Write out every entry precisely as given, leaving the pictures out.
──────── Source information ────────
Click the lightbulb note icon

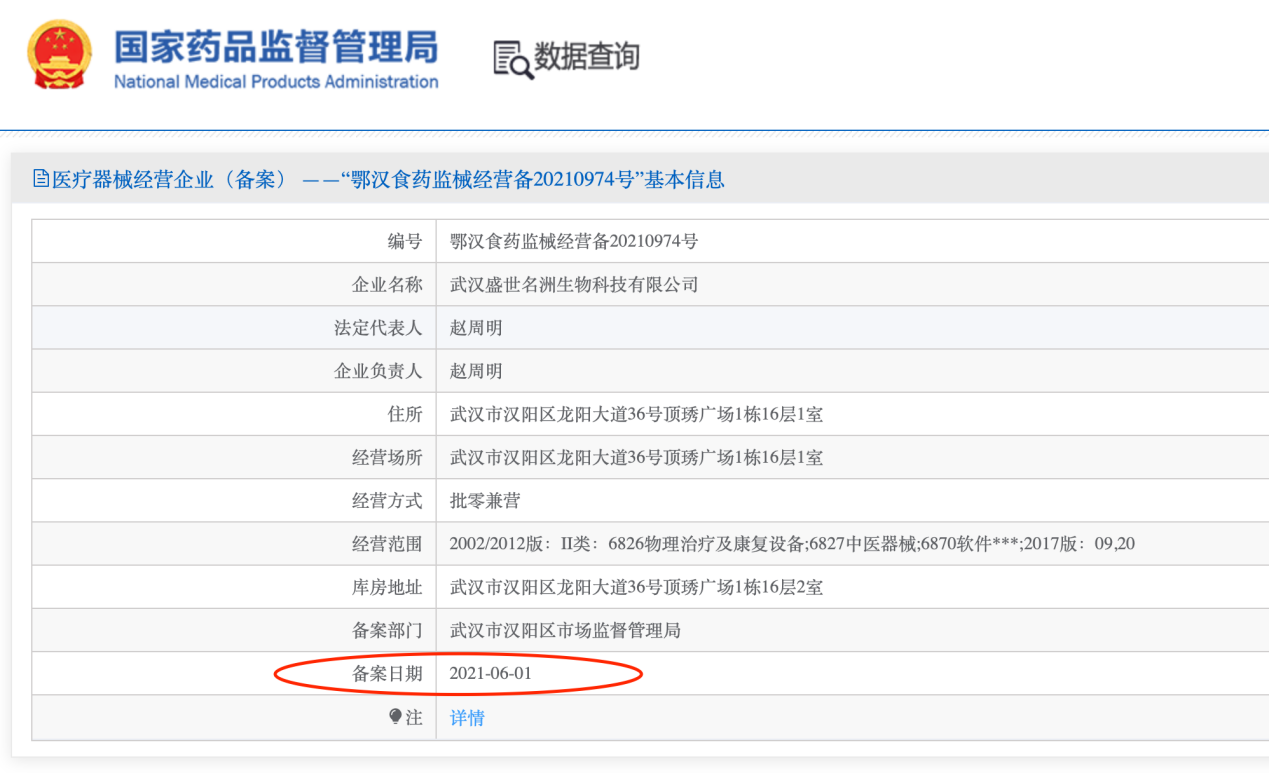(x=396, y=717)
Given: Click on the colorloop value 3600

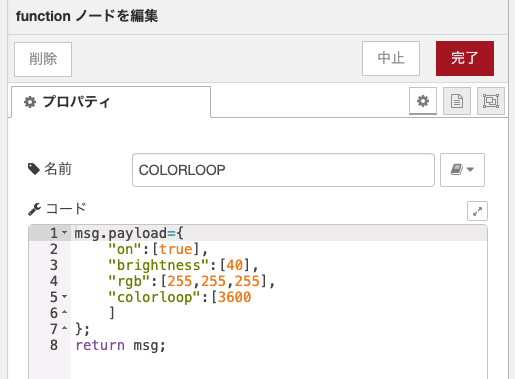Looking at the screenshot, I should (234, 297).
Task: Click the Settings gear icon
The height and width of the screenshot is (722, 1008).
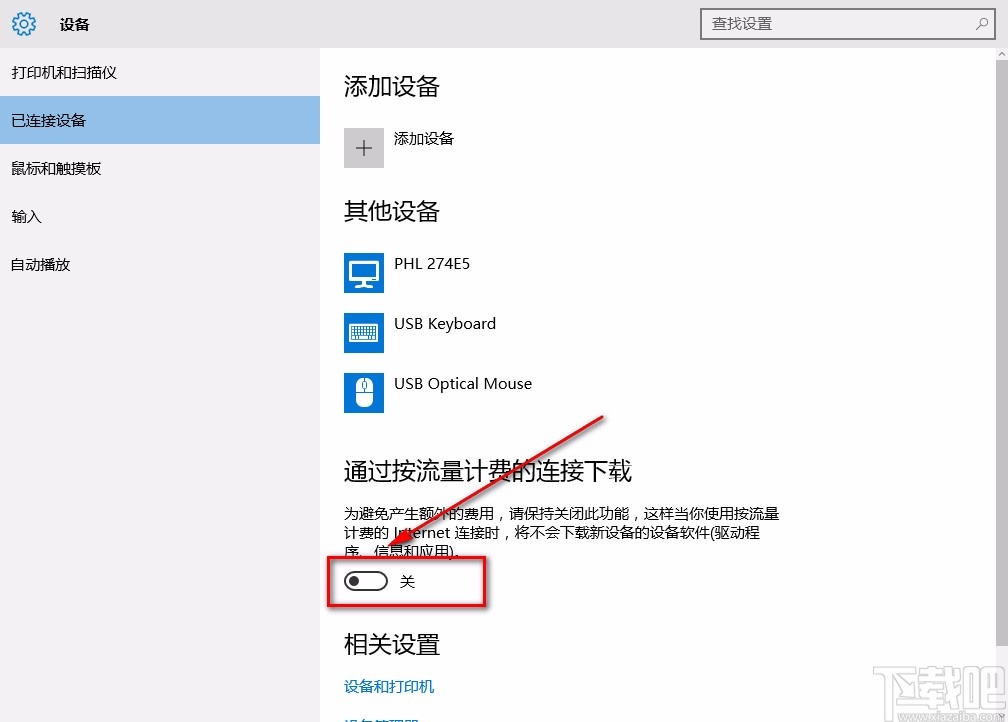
────────
Response ->
Click the lightbulb note icon

(x=396, y=717)
Given: Click on the colorloop value 3600

Looking at the screenshot, I should (234, 297).
Task: Click the Settings gear icon
The height and width of the screenshot is (722, 1008).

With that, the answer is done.